Excerpts from a dataset:
▽

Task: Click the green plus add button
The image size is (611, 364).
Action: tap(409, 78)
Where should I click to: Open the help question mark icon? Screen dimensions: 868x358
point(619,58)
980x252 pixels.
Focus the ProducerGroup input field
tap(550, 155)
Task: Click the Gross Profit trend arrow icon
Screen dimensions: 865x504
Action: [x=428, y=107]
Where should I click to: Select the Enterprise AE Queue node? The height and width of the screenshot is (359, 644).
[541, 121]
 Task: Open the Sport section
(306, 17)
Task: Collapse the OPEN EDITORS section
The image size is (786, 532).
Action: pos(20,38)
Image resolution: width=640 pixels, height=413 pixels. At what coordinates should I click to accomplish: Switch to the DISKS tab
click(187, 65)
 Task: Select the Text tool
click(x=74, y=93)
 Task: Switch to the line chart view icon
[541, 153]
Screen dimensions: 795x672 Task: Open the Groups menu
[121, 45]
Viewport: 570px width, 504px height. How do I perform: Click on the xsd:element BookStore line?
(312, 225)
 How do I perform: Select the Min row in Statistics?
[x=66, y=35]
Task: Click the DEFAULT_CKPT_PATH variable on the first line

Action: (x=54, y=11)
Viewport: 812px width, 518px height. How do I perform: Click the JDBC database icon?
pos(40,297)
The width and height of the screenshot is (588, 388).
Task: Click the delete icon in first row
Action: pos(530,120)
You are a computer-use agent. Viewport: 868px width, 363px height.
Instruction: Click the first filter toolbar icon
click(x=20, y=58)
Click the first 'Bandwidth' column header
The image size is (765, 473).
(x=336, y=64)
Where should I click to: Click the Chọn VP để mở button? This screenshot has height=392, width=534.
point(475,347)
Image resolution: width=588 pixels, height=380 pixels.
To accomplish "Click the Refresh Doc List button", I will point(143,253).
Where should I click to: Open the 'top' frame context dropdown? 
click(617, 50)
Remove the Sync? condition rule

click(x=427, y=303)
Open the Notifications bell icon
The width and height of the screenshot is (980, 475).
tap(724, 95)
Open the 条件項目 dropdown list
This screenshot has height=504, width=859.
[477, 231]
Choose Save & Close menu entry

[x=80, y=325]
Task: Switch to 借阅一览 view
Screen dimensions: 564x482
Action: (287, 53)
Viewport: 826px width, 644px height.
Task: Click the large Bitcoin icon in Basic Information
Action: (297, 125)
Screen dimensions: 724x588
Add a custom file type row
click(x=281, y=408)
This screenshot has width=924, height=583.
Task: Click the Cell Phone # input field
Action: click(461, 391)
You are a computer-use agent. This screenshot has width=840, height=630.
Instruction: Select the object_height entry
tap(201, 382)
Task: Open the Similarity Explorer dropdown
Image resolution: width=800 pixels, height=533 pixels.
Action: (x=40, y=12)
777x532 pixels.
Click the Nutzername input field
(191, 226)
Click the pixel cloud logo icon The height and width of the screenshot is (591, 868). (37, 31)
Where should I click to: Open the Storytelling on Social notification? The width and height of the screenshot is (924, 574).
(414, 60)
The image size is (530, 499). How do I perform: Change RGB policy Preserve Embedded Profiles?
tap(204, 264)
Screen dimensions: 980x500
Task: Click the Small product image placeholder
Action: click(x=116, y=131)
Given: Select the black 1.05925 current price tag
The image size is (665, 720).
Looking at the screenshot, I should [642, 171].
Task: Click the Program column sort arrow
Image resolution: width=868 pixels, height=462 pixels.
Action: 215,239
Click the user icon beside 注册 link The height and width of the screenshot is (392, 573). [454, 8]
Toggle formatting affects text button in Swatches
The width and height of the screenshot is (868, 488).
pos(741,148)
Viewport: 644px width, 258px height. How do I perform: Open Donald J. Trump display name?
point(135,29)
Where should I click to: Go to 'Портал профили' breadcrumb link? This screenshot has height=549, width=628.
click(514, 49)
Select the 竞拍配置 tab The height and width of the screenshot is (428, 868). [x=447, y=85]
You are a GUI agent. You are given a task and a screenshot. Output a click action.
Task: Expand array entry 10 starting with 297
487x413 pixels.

△

Exercise goal: Exactly the lines from the one containing "Task: Expand array entry 10 starting with 297" through the last line of the records are to be transcribed, both endpoints included.

Answer to this exercise:
Task: Expand array entry 10 starting with 297
487x413 pixels.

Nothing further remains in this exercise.